The Classic Christmas Album is a compilation album of holiday music by American vocalist Barbra Streisand, with all material selected from her two prior releases A Christmas Album (1967) and Christmas Memories (2001). Produced by Didier C. Deutsch, Jeffrey James, and Tim Sturges, the collection was initially released on September 27, 2013, through Legacy Recordings and Sony Music Entertainment, with a revised version released digitally a few months later and physically on October 7, 2014.

Responding positively to the compilation, critics from AllMusic rated both versions of The Classic Christmas Album 3.5 out of 5 stars. It was greeted by moderate success, peaking at number 95 on the Billboard 200 and at number two on the Top Holiday Albums component chart. It also charted in the Czech Republic at number 93.

== Release ==
The Classic Christmas Album collects previously distributed material from Streisand's music catalog. Album label Legacy Recordings announced plans to release Christmas collection albums from several musicians, including Streisand, Frank Sinatra, Johnny Mathis, Perry Como, and Il Divo. The compilation was produced by Didier C. Deutsch, Jeffrey James, and Tim Sturges, while Streisand, Mike Berniker, Robbie Buchanan, Jack Gold, William Ross, and Ettore Stratta were credited as the producers of the album's original recordings. The 2013 digital edition features different photography compared to the original release, in addition to a new overall sequence; this version had a subsequent CD release on October 7, 2014, by Legacy and Columbia Records.

== Critical reception ==

Regarding the 2013 standard release, AllMusic's Steve Leggett awarded The Classic Christmas Album 3.5 out of 5 stars, even though he noted how simple it is to create a holiday album within a small amount of time.

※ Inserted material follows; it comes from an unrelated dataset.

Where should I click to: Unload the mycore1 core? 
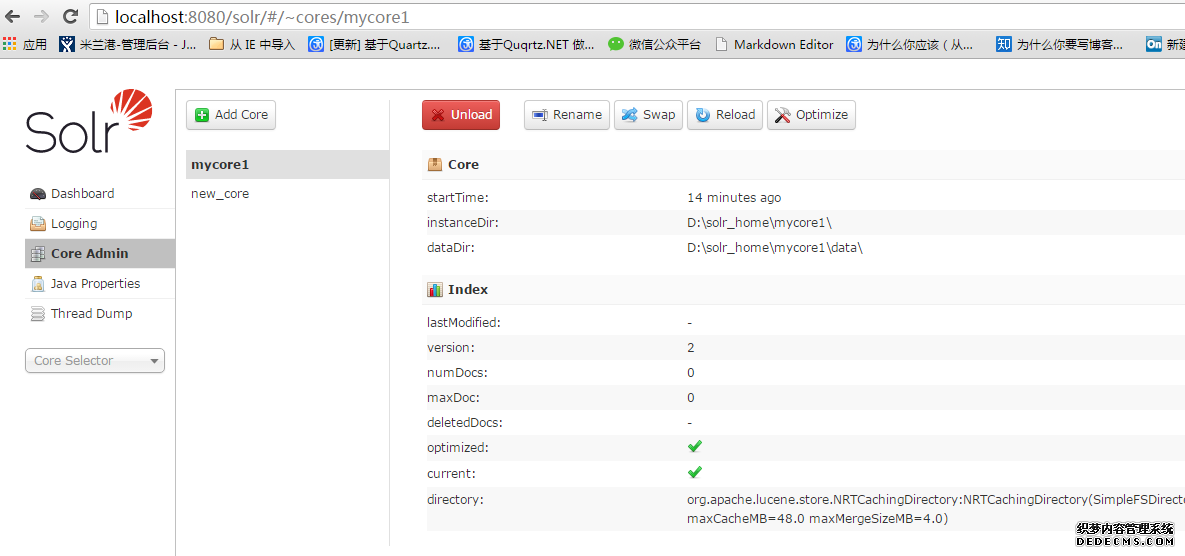pyautogui.click(x=460, y=115)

For the 2013 digital version and 2014 physical release, Stephen Thomas Erlewine from the same publication gave the same rating and wrote: "this holds together well because it's impeccably arranged, produced and performed and, as it contains the bulk of each holiday record from Barbra, it's a nice bargain to boot."

Professional ratings
Review scores
| Source | Rating |
| AllMusic 2013 version | Star Half star |
| AllMusic 2014 version | Star Half star |

== Commercial performance ==
In the United States, the album debuted at number 150 on the Billboard 200 chart for the week ending November 30, 2013. The following publication revealed it dropped to number 152 and the week after that it moved to number 193. However, on December 21 of the same year, The Classic Christmas Album rose and peaked at number 95 on the list, increasing its position by 98 places. It spent an additional two weeks on the publication's list before dropping off the chart completely. In addition to its time spent on the Billboard 200, it was reported that the record was number 75 on the Top Current Albums component chart, which ranks the best-selling albums of the week in the United States. For the Holiday Albums chart, the album debuted and peaked at number 2, blocked from the top spot by the compilation album Now That's What I Call Christmas! (2001).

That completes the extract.